▸ **Task to complete**:
Please copy down, unchanged, the lines of the records below from the line containing "The height and width of the screenshot is (1762, 1982)." to the line containing "stepper-label-product: Product is", both included.

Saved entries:

━━━━━━

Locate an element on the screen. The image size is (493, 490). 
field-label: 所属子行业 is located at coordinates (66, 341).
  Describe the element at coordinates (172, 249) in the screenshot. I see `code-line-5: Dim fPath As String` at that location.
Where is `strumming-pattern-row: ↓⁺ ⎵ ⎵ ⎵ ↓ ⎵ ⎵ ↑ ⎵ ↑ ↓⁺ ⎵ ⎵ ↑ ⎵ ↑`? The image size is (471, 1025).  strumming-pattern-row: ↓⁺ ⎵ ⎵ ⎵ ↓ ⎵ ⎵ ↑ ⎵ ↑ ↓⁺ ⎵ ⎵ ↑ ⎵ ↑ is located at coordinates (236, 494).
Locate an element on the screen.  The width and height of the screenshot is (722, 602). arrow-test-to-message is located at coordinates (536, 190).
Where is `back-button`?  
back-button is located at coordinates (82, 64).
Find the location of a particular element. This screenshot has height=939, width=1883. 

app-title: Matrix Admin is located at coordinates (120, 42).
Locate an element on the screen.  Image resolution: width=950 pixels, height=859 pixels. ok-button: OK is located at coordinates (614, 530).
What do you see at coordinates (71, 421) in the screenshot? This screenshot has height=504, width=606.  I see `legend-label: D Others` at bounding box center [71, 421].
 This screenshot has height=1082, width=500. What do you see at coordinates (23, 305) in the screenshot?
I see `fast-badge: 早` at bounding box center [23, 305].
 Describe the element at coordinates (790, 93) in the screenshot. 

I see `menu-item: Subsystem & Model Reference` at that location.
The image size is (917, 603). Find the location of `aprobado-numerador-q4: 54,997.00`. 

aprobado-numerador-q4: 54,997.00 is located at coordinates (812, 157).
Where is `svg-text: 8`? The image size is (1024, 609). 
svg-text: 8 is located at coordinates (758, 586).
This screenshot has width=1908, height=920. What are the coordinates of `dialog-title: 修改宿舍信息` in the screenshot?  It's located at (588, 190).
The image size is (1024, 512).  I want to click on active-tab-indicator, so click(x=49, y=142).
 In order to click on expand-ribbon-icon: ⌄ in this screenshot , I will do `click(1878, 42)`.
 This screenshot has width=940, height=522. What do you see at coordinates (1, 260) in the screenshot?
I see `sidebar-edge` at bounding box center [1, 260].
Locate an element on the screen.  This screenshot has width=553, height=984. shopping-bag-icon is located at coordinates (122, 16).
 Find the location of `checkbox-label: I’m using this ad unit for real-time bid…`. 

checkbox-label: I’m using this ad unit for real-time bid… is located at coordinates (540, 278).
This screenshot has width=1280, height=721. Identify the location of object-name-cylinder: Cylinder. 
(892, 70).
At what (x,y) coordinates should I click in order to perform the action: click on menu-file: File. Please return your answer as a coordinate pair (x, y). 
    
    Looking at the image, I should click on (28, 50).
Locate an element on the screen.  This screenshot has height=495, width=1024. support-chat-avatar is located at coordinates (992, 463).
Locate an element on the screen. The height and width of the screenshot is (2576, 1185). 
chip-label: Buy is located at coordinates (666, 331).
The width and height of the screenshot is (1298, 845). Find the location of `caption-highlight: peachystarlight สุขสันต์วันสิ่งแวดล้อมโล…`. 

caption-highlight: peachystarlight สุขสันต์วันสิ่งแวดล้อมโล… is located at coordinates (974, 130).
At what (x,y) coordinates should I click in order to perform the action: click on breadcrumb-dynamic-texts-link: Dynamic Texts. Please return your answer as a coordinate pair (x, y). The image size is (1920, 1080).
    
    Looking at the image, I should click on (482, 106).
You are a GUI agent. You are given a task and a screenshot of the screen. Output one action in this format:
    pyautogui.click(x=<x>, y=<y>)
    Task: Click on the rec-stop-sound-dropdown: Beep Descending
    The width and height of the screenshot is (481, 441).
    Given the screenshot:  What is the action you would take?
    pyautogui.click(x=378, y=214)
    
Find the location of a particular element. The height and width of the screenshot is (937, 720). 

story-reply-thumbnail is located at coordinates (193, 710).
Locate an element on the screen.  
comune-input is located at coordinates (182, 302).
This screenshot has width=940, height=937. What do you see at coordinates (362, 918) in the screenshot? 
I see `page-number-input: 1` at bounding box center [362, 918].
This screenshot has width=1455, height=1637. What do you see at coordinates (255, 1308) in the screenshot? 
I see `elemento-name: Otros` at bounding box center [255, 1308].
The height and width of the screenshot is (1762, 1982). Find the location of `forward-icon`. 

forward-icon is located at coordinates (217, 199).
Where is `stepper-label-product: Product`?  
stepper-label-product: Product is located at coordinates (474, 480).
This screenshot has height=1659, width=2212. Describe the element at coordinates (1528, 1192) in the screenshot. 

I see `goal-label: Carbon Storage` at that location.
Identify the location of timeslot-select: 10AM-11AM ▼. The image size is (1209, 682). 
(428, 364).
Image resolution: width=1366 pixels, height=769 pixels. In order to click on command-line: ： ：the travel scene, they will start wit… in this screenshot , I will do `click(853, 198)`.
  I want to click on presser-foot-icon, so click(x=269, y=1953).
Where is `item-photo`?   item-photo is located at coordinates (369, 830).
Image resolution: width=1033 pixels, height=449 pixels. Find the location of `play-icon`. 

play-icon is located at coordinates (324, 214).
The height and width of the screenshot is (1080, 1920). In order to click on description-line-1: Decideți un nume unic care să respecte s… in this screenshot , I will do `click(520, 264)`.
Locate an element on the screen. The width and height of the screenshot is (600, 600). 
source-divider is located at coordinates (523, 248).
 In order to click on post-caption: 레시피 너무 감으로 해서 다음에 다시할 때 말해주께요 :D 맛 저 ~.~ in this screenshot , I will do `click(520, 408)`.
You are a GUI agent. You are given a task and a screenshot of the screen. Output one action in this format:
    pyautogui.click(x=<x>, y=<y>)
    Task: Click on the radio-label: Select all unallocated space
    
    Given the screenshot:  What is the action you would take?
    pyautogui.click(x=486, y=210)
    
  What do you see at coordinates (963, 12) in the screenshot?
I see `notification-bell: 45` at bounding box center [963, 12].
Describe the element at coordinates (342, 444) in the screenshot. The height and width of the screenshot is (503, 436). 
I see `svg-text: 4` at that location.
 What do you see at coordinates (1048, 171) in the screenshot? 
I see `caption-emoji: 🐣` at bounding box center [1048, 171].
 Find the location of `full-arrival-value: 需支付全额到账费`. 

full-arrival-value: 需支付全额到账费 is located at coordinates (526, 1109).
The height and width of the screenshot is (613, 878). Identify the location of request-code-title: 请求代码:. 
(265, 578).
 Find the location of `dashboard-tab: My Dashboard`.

━━━━━━

▸ **Answer to this exercise**:
The height and width of the screenshot is (1762, 1982). Find the location of `forward-icon`. 

forward-icon is located at coordinates (217, 199).
Where is `stepper-label-product: Product`?  
stepper-label-product: Product is located at coordinates (474, 480).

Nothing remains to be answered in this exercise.